◆ Requirement A ◆
From the MapReduce post, extract the passage from "Jeff Dean and" to "the life sciences." word for word.
◆ Requirement B ◆
Name every person mentioned by name in the MapReduce post.

===== Document extract

Fork me on GitHub

More musings on MapReduce and bioinformatics

Jeff Dean and Sanjay Ghemawat have an updated MapReduce paper (doi) in the Communications of the ACM. The paper is a pretty strong rebuttal to some claims by Mike Stonebraker and others on the value of the MapReduce model. I am going to let you read the paper (as well as the original papers). What I wanted to talk about were some of the key aspects of the MapReduce model and how this way of thinking is relevant to the life sciences.

The first point that Dean and Ghemawat talk about is heterogenous systems. The way I see it, the entire field of bioinformatics is full of heterogenous systems. Even data we generate in internal systems needs to be combined with data from other systems. In fact, I am pretty sure that as we improve delivery models and APIs for life science data resources, we will see more and more combining and aggregation being done without the need to maintain all the data resources internally. As the authors point out, MapReduce provides a very simple model for analyzing data in heterogenous systems and adding new storage systems is a relatively simple exercise making it easy to process and combine data from a variety of storage systems. The other area of interest (and one I cover often in my life science talks) is the ability to aggregate data to push into a purpose built warehouse for offline analysis (although using systems like Hive you can do that in Hadoop as well). I suspect that’s where we will see Hadoop and other MapReduce methods being used first, but eventually I see large scale heterogenous processing becoming increasingly popular.

==========
===== Data listing

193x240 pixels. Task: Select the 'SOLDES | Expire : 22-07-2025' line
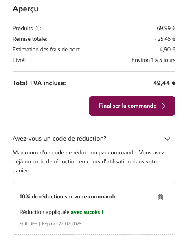(50, 224)
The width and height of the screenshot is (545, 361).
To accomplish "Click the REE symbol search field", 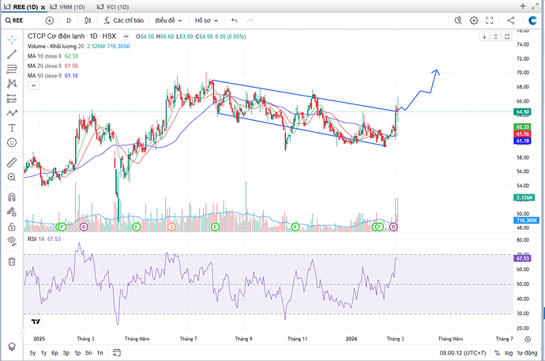I will [x=20, y=21].

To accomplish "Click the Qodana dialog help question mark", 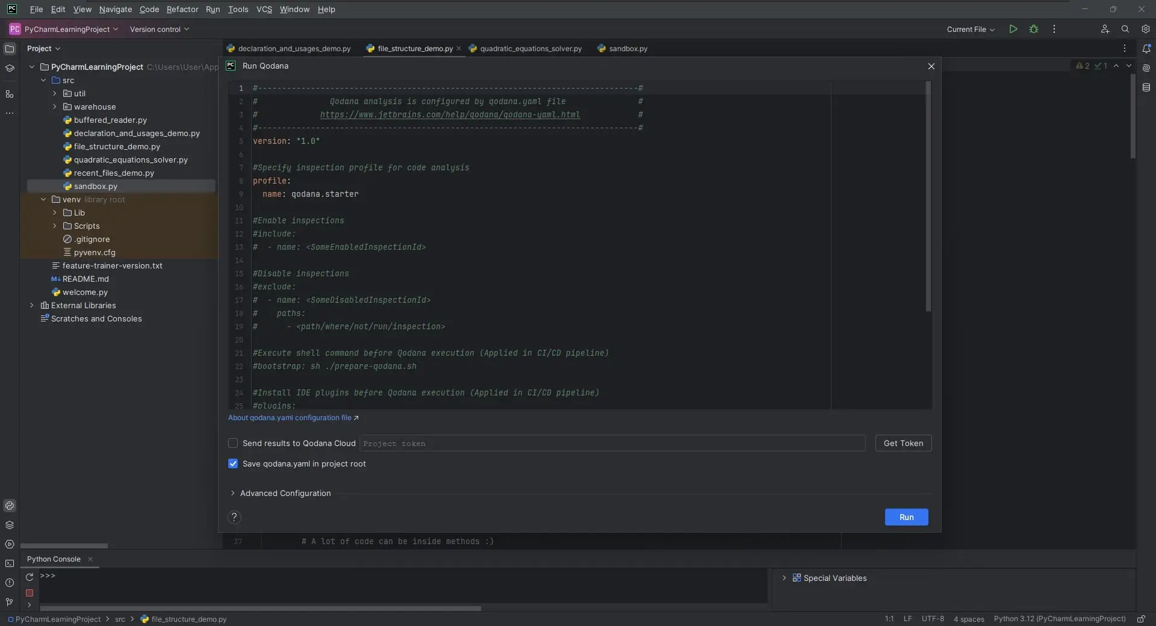I will (x=234, y=518).
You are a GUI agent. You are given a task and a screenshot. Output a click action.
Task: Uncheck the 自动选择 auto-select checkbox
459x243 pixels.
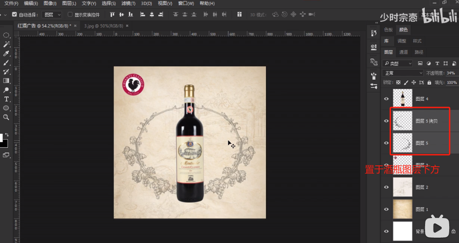click(x=14, y=15)
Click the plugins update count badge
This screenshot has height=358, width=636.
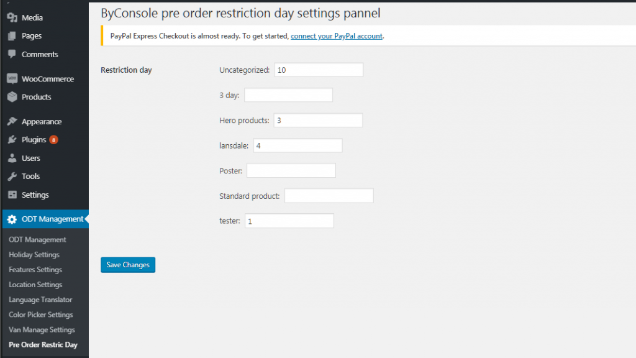click(x=53, y=140)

==========

◆ Answer box A ◆
Jeff Dean and Sanjay Ghemawat have an updated MapReduce paper (doi) in the Communications of the ACM. The paper is a pretty strong rebuttal to some claims by Mike Stonebraker and others on the value of the MapReduce model. I am going to let you read the paper (as well as the original papers). What I wanted to talk about were some of the key aspects of the MapReduce model and how this way of thinking is relevant to the life sciences.

◆ Answer box B ◆
Jeff Dean
Sanjay Ghemawat
Mike Stonebraker